The last five years have experienced an awakening in the mainstream music industry, currently reaching out to make an indelible milestone in defining popular culture and artistry. However, most of the efforts in innovation have had to appropriate already established concepts of image and sound; the freshness, though, comes from the almost irreverent use of these iconic ideas. From punk to glam rock, from heavy metal to R &B—many of the artists of the moment have taken these into their repertoire, albeit infusing them with elements that ultimately transform them into novel works. Most notably, the differences are to be found in the way these new sounds and images are relayed to their target audiences, which significantly employ substantial assistance from current technology.

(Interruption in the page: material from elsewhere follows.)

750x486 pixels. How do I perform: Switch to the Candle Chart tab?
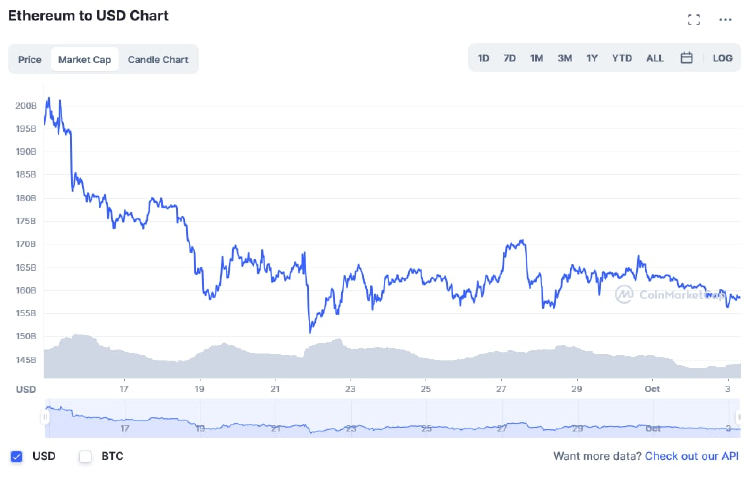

One of the biggest and most talked-about names in popular music today is young Katy Perry, the twenty-five-year-old self-starter who has made attempts to change the already complex landscape of the industry through her sometimes controversial, sometimes stereotypical offerings. Unlike many before her, Perry has dared to go beyond the safe zone created for artists of her technical level; and, like the iconic Madonna, she has also managed to keep audiences waiting for her next musical statements. Much of the discussion is succinctly conveyed in the messages of her music, which toe the line of sexuality and gender boundaries. This, and her innate and to-the-minute knowledge of out-of-the-box media, come together and produce a reverberating sound that can be heard around the world.

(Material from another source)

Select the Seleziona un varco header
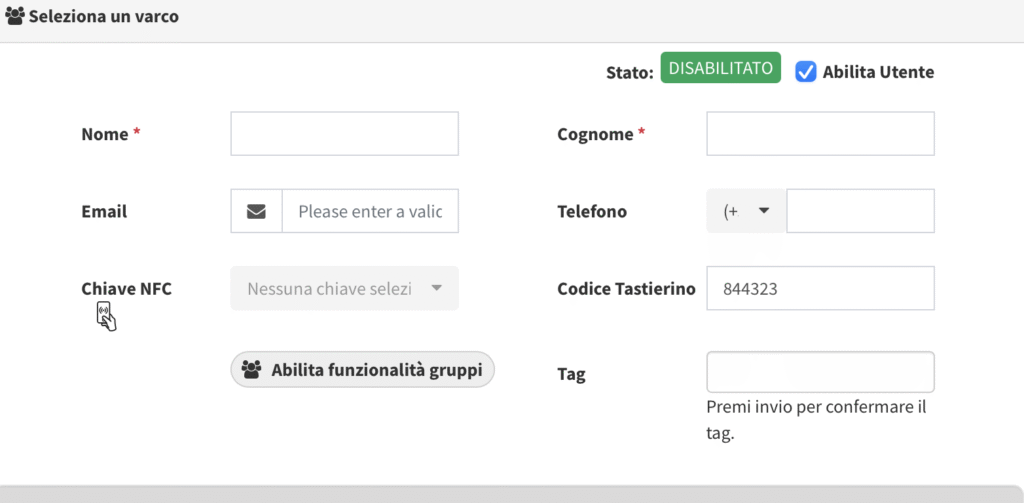 [x=103, y=17]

II. The Making of Katy Perry

Born Katheryn Elizabeth Hudson to Christian parents in 1984, Katy Perry started exploring her musical inclinations in church by singing for choirs in her native Santa Barbara, California. As she discovered her own idols and inspirations—Alanis Morissette, Cyndi Lauper, and Pat Benatar—and eventually found the beginnings of her musical identity, Perry quit high school and pursued music full time. Voice lessons and music education became her sources of training and knowledge, and soon she learned how to use a guitar. Her efforts—notwithstanding her talent—got the attention of several music executives, an event that allowed her to launch her first Christian album. This did not gain enough success, which urged Perry to explore with other labels such as Island Def Jam and eventually, Columbia Records. However, it was her deal with Capitol Records in 2007 that became the turning point for Perry, and ultimately made her the recording success she is today. Her non-traditional ideas regarding music became a concern for the company, though admittedly these form part of her appeal and marketability (All Media Guide LLC, 2007).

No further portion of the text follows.